▶ **Set exercise**: Rewrite the records below, replacing "GUI agent" with "interface agent" everywhere it occurs and leaving everything else unchanged.

▶ **Recorded information**:

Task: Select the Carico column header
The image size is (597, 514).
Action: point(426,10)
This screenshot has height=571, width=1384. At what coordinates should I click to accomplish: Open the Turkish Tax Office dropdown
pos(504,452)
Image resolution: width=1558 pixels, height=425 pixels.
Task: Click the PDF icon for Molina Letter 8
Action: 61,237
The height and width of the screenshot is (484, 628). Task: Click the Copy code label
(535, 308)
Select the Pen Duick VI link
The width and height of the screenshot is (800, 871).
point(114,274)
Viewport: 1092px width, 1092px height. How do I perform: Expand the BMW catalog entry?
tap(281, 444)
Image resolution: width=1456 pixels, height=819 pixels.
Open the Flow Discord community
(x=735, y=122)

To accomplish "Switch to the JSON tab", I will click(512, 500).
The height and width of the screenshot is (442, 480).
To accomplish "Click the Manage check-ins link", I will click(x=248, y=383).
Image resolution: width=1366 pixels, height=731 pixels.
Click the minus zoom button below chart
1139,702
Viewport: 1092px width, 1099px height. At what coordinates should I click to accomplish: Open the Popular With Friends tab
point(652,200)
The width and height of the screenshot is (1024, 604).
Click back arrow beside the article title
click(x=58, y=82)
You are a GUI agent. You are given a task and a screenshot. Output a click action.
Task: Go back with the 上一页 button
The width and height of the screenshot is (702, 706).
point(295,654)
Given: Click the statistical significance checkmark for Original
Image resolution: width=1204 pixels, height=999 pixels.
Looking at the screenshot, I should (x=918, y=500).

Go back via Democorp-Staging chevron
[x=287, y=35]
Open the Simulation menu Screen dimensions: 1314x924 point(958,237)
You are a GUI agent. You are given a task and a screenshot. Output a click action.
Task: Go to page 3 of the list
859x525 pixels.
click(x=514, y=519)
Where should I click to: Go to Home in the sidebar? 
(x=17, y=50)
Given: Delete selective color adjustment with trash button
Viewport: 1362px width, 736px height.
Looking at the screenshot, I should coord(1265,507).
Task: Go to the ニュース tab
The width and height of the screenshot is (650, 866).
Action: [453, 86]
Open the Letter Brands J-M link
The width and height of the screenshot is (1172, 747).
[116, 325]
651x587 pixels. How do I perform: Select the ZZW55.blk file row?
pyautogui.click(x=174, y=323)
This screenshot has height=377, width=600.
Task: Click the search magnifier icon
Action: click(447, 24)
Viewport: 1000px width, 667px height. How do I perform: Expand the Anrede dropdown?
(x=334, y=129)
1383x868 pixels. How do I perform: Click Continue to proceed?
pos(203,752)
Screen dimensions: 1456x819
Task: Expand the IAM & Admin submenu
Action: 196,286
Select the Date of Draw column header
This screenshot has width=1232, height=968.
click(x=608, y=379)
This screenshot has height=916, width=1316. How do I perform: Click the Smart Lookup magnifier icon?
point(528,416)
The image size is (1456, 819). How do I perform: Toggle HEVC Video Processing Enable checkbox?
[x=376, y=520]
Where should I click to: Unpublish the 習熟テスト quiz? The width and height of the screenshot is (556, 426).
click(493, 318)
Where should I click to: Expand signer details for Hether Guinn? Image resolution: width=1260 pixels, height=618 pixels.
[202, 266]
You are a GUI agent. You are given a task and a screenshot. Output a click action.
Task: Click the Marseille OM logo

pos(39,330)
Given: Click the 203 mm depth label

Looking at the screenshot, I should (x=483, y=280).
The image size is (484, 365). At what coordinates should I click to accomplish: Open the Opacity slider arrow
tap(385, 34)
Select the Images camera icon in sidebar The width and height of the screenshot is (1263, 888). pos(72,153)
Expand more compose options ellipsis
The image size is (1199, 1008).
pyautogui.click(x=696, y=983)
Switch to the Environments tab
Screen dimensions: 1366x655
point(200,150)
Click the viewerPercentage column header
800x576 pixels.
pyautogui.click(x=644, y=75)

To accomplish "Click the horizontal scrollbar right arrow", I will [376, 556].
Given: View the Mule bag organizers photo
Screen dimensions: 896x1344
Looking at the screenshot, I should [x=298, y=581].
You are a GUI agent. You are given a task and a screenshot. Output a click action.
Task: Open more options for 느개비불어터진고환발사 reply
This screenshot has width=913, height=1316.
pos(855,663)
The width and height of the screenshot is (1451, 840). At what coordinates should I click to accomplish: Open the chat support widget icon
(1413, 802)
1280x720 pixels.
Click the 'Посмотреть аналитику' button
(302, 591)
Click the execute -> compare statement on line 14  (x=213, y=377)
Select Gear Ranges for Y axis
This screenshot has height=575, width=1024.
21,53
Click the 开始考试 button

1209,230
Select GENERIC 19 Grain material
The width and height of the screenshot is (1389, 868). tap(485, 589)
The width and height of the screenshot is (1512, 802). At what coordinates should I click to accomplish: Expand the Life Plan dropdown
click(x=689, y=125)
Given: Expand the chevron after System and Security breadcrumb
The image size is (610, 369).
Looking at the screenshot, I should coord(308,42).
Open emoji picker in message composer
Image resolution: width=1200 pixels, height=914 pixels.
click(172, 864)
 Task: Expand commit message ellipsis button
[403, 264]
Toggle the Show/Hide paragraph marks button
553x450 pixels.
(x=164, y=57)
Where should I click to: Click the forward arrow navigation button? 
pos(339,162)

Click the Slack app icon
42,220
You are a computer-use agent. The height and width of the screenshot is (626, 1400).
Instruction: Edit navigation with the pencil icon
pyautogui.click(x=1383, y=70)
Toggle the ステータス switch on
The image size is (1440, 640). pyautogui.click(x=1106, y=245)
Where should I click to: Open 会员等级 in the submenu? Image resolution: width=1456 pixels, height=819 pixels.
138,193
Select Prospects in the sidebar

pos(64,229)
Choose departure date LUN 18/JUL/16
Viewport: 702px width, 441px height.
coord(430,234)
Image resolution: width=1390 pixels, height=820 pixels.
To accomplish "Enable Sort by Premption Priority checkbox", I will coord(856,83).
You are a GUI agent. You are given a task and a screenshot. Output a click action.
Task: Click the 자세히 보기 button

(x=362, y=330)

▶ **Reply to the task**:
Task: Select the Carico column header
The image size is (597, 514).
Action: point(426,10)
This screenshot has height=571, width=1384. At what coordinates should I click to accomplish: Open the Turkish Tax Office dropdown
pos(504,452)
Image resolution: width=1558 pixels, height=425 pixels.
Task: Click the PDF icon for Molina Letter 8
Action: 61,237
The height and width of the screenshot is (484, 628). Task: Click the Copy code label
(535, 308)
Select the Pen Duick VI link
The width and height of the screenshot is (800, 871).
point(114,274)
Viewport: 1092px width, 1092px height. How do I perform: Expand the BMW catalog entry?
tap(281, 444)
Image resolution: width=1456 pixels, height=819 pixels.
Open the Flow Discord community
(x=735, y=122)

To accomplish "Switch to the JSON tab", I will click(512, 500).
The height and width of the screenshot is (442, 480).
To accomplish "Click the Manage check-ins link", I will click(x=248, y=383).
Image resolution: width=1366 pixels, height=731 pixels.
Click the minus zoom button below chart
1139,702
Viewport: 1092px width, 1099px height. At what coordinates should I click to accomplish: Open the Popular With Friends tab
point(652,200)
The width and height of the screenshot is (1024, 604).
Click back arrow beside the article title
click(x=58, y=82)
You are a interface agent. You are given a task and a screenshot. Output a click action.
Task: Go back with the 上一页 button
The width and height of the screenshot is (702, 706).
point(295,654)
Given: Click the statistical significance checkmark for Original
Image resolution: width=1204 pixels, height=999 pixels.
Looking at the screenshot, I should (x=918, y=500).

Go back via Democorp-Staging chevron
[x=287, y=35]
Open the Simulation menu Screen dimensions: 1314x924 point(958,237)
You are a interface agent. You are given a task and a screenshot. Output a click action.
Task: Go to page 3 of the list
859x525 pixels.
click(x=514, y=519)
Where should I click to: Go to Home in the sidebar? 
(x=17, y=50)
Given: Delete selective color adjustment with trash button
Viewport: 1362px width, 736px height.
Looking at the screenshot, I should coord(1265,507).
Task: Go to the ニュース tab
The width and height of the screenshot is (650, 866).
Action: [453, 86]
Open the Letter Brands J-M link
The width and height of the screenshot is (1172, 747).
[116, 325]
651x587 pixels. How do I perform: Select the ZZW55.blk file row?
pyautogui.click(x=174, y=323)
This screenshot has height=377, width=600.
Task: Click the search magnifier icon
Action: click(447, 24)
Viewport: 1000px width, 667px height. How do I perform: Expand the Anrede dropdown?
(x=334, y=129)
1383x868 pixels. How do I perform: Click Continue to proceed?
pos(203,752)
Screen dimensions: 1456x819
Task: Expand the IAM & Admin submenu
Action: 196,286
Select the Date of Draw column header
This screenshot has width=1232, height=968.
click(x=608, y=379)
This screenshot has height=916, width=1316. How do I perform: Click the Smart Lookup magnifier icon?
point(528,416)
The image size is (1456, 819). How do I perform: Toggle HEVC Video Processing Enable checkbox?
[x=376, y=520]
Where should I click to: Unpublish the 習熟テスト quiz? The width and height of the screenshot is (556, 426).
click(493, 318)
Where should I click to: Expand signer details for Hether Guinn? Image resolution: width=1260 pixels, height=618 pixels.
[202, 266]
You are a interface agent. You are given a task and a screenshot. Output a click action.
Task: Click the Marseille OM logo

pos(39,330)
Given: Click the 203 mm depth label

Looking at the screenshot, I should (x=483, y=280).
The image size is (484, 365). At what coordinates should I click to accomplish: Open the Opacity slider arrow
tap(385, 34)
Select the Images camera icon in sidebar The width and height of the screenshot is (1263, 888). pos(72,153)
Expand more compose options ellipsis
The image size is (1199, 1008).
pyautogui.click(x=696, y=983)
Switch to the Environments tab
Screen dimensions: 1366x655
point(200,150)
Click the viewerPercentage column header
800x576 pixels.
pyautogui.click(x=644, y=75)

To accomplish "Click the horizontal scrollbar right arrow", I will [376, 556].
Given: View the Mule bag organizers photo
Screen dimensions: 896x1344
Looking at the screenshot, I should [x=298, y=581].
You are a interface agent. You are given a task and a screenshot. Output a click action.
Task: Open more options for 느개비불어터진고환발사 reply
This screenshot has width=913, height=1316.
pos(855,663)
The width and height of the screenshot is (1451, 840). At what coordinates should I click to accomplish: Open the chat support widget icon
(1413, 802)
1280x720 pixels.
Click the 'Посмотреть аналитику' button
(302, 591)
Click the execute -> compare statement on line 14  (x=213, y=377)
Select Gear Ranges for Y axis
This screenshot has height=575, width=1024.
21,53
Click the 开始考试 button

1209,230
Select GENERIC 19 Grain material
The width and height of the screenshot is (1389, 868). tap(485, 589)
The width and height of the screenshot is (1512, 802). At what coordinates should I click to accomplish: Expand the Life Plan dropdown
click(x=689, y=125)
Given: Expand the chevron after System and Security breadcrumb
The image size is (610, 369).
Looking at the screenshot, I should coord(308,42).
Open emoji picker in message composer
Image resolution: width=1200 pixels, height=914 pixels.
click(172, 864)
 Task: Expand commit message ellipsis button
[403, 264]
Toggle the Show/Hide paragraph marks button
553x450 pixels.
(x=164, y=57)
Where should I click to: Click the forward arrow navigation button? 
pos(339,162)

Click the Slack app icon
42,220
You are a computer-use agent. The height and width of the screenshot is (626, 1400).
Instruction: Edit navigation with the pencil icon
pyautogui.click(x=1383, y=70)
Toggle the ステータス switch on
The image size is (1440, 640). pyautogui.click(x=1106, y=245)
Where should I click to: Open 会员等级 in the submenu? Image resolution: width=1456 pixels, height=819 pixels.
138,193
Select Prospects in the sidebar

pos(64,229)
Choose departure date LUN 18/JUL/16
Viewport: 702px width, 441px height.
coord(430,234)
Image resolution: width=1390 pixels, height=820 pixels.
To accomplish "Enable Sort by Premption Priority checkbox", I will coord(856,83).
You are a interface agent. You are given a task and a screenshot. Output a click action.
Task: Click the 자세히 보기 button

(x=362, y=330)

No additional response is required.